Stem Cells And Regenerative Medecine

To specialize stem cells more than 350 clinical trials are underway to test tissue self-repair. The few hundred researchers gathered at the beginning of October in Marseille, at the 5th congress of the International Society of Plastic and Regenerative Surgeons, see little limit to its future applications. For its organizer Guy Magalon, a pioneer of plastic and reconstructive surgery, cell therapy “touches humanity in its flesh by promising eternal life”. Or, if not immortality, at least an increased longevity in good form. In the service of Professor Philippe Menasché at the Georges Pompidou European Hospital, of the first patient suffering from a heart attack and treated successfully. using cardiac cells derived from human embryonic stem cells. Six patients have since benefited from this technique, which uses a regenerating patch made from a fibrin “net” – a protein in the blood plasma – that can be placed as a dressing on the area injured by an infarct.

Heart Antibody

The wildest hopes of tissue regeneration were revived at the beginning of the year after the presentation, in the service of Professor Philippe Menasché at the Georges Pompidou European Hospital, of the first patient suffering from a heart attack and treated successfully. using cardiac cells derived from human embryonic stem cells. Six patients have since benefited from this technique, which uses a regenerating patch made from a fibrin “net” – a protein in the blood plasma – that can be placed as a dressing on the area injured by an infarct.

100,000 billion cells

A mosaic of 100,000 billion cells, of which there are nearly 200 different types, used to make the skin, the nervous system, blood… they do not all have the same capacities of transformation to give birth to specialized cells. Biologists must therefore sometimes give them a “helping hand”. With the help of a biocompatible support, I-Stem and the Institut de la vision have developed a patch on which embryonic stem cells are arranged in the same direction and, if they had been injected in bulk, have not been polarized, which is characteristic of the functioning of retinal cells.

Blood Antibody
Eye Antibody

The protocol has been successfully tested on blind rats, which have partially recovered sight. A clinical trial on humans could start next year, in the wake of that led by the US biotechnology company Ocata Therapeutics to treat age-related macular degeneration (AMD), a disease for which it does not today there is no curative treatment.

The progress of the work on differentiation

Differentiation makes it possible to envisage other applications. ViaCyte, another American biotech, for example, is preparing a clinical trial on the use of pancreatic cells obtained from stem cells. Their particularity: they are encapsulated as a medicine to bring insulin to diabetics. With this device, the company hopes to overcome the difficulties of immune tolerance and the risk of rejection, the number one enemy of cell therapy.

Anti-Human Antibody
Lymphocyte Antibody

Stem cells in adipose

The discovery of stem cells in adipose tissue also opens new perspectives. “By simple centrifugation, we can extract what is called the” stromal vascular fraction “, which contains regenerative stem cells,” says Guy Magalon. This practitioner collected and reinjected this substance to twelve patients with scleroderma (hardening of the skin) in each of their ten fingers.
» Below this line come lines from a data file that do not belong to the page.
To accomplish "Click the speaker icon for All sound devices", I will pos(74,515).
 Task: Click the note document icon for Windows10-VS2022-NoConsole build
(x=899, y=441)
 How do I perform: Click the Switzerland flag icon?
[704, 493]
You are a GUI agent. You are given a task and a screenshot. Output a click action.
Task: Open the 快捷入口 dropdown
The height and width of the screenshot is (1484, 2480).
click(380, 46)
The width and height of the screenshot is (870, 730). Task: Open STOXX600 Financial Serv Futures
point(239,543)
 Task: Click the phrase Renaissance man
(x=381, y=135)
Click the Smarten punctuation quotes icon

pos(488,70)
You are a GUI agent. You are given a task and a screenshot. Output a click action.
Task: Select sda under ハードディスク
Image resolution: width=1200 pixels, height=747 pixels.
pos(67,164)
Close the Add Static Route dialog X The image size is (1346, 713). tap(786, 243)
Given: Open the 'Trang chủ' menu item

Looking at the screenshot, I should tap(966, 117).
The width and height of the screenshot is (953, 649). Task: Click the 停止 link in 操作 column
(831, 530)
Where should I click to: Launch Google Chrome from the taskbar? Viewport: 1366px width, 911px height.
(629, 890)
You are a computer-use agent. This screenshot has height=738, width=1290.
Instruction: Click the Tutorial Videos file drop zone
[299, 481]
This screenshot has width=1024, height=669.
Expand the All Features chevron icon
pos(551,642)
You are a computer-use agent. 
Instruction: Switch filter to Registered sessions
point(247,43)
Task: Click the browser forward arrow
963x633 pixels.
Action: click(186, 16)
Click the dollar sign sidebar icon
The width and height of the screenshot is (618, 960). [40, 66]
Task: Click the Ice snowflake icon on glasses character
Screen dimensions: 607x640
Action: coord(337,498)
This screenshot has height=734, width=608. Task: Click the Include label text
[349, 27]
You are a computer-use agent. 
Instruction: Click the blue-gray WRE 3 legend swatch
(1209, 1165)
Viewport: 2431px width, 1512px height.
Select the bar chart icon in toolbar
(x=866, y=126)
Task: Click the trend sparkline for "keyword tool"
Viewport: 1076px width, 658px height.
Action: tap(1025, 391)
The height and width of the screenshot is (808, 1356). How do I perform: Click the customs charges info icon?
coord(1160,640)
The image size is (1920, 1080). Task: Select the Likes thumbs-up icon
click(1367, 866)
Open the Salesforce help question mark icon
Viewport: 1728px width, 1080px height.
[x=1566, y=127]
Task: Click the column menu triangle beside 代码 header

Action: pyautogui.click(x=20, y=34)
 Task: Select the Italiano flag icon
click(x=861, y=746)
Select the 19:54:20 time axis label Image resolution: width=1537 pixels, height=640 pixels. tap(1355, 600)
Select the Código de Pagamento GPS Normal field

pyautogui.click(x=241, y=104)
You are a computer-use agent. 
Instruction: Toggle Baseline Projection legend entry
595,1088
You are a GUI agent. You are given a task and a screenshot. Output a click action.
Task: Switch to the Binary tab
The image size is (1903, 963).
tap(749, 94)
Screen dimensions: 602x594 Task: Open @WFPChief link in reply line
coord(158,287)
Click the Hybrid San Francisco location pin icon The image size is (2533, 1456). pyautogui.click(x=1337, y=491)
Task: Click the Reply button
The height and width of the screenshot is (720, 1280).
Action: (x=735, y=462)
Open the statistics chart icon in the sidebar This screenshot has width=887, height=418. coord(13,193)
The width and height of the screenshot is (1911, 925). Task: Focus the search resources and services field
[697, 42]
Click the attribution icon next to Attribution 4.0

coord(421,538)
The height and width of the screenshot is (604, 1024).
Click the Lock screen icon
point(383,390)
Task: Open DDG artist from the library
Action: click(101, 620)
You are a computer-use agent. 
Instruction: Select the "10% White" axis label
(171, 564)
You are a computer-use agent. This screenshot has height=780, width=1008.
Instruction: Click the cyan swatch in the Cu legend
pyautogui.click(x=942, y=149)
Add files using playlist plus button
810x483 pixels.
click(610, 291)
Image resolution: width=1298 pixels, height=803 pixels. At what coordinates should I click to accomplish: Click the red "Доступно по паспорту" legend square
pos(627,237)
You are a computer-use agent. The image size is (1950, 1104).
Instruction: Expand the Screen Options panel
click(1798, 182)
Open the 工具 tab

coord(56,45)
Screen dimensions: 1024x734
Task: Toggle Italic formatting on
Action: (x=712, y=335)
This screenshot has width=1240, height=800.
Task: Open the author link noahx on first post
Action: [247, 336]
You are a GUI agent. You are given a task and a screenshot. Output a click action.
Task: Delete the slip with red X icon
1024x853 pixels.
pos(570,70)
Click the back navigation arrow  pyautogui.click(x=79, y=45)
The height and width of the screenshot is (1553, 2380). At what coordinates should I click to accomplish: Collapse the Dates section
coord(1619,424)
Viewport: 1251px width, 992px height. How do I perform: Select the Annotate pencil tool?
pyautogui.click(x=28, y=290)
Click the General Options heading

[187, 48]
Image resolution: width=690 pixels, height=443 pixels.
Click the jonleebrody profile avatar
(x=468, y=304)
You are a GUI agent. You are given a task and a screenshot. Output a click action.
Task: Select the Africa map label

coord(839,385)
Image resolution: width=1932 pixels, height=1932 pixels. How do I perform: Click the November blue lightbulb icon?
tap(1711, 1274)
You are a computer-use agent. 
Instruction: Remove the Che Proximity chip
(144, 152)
In a few weeks, their manual motricity has improved significantly. A trial of 86 patients started in the United States to confirm these observations. Another was launched on 94 patients with severe osteoarthritis problems.

Growth factors that locally promote the development of the cells

Recent work suggests that the stem cells used have the ability to form new blood vessels by producing growth factors that locally promote the development of the cells making up these vessels. This property motivates work in the cardiovascular field to accelerate the repair of damaged tissue, for example after a stroke. The first clinical studies started in the United States and Korea. “In fact,” says Guy Magalon, “all the bodily components are concerned, even the cells of the nervous system and muscles.

Vascular Antibody
Cell Antibody

To a real 3D printing

A functional heart, a trachea, a bladder and a kidney have already been produced in the laboratory. Next step: the use of stem cells as “ink” 3D printers. Until now, the impression of living tissue was limited to a few hundred microns thick, the threshold beyond which the cells died asphyxiated. But a team at the Wake Forest Institute in North Carolina has found a way to print microchannels that can act like blood vessels to oxygenate the graft. The beginnings of future artificial bio-organs?